D³Nav takes 6 frames as input context and produces the next 6 frames. In the prompt columns, we show the last frame of the input and on the Prediction column, we have an animation of D³Nav's prediction of what it thinks will happen next.

## Trajectory Demo

![https://github.com/AdityaNG/d3_nav/raw/main/media/DEMO_3_control_signal_trajectory.mp4.gif](https://github.com/AdityaNG/d3_nav/raw/main/media/DEMO_3_control_signal_trajectory.mp4.gif)

We have put together a demo video of D³Nav operating on a subset of our dataset. In the video, D³Nav takes the video frames as input and produces the control signal (desired trajectory) as output which is plotted out as a red strip on the 3D and 2D views.
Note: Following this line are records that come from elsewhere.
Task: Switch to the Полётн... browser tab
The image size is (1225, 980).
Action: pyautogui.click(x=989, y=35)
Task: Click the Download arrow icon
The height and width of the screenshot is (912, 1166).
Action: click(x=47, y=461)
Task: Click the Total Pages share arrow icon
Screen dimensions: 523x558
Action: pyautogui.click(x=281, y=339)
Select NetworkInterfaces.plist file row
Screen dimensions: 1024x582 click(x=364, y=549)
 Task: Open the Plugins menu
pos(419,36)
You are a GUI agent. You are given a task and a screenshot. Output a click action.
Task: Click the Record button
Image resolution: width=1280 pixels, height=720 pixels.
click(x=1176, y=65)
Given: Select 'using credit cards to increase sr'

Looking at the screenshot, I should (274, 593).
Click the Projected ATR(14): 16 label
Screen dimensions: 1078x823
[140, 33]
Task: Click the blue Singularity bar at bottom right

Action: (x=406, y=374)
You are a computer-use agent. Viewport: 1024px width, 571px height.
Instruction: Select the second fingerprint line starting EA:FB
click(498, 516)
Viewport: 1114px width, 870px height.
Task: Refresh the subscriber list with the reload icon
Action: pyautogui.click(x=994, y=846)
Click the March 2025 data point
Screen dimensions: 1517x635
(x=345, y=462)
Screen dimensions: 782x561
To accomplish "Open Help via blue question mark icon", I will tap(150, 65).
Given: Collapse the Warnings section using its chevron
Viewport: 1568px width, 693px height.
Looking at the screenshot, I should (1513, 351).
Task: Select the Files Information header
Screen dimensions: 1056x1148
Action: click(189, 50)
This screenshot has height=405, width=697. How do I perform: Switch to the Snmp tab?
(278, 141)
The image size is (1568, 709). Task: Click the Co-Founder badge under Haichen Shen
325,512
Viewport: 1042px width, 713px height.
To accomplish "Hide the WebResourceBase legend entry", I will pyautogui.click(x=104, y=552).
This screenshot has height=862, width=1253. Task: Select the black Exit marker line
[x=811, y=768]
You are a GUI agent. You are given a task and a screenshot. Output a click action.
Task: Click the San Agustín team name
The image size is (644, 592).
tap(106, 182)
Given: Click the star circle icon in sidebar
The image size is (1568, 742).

We have a parallel system which produces 3D semantic occupancy. The 3D semantic occupancy is not produced by D³Nav and is only plotted to help visualize the trajectory in 3D with respect to other objects. The semantics are highlighted in both the 2D and 3D views (Vehicles in Blue and Pedestrians in Red). All other objects are colored by a height map on the 3D view.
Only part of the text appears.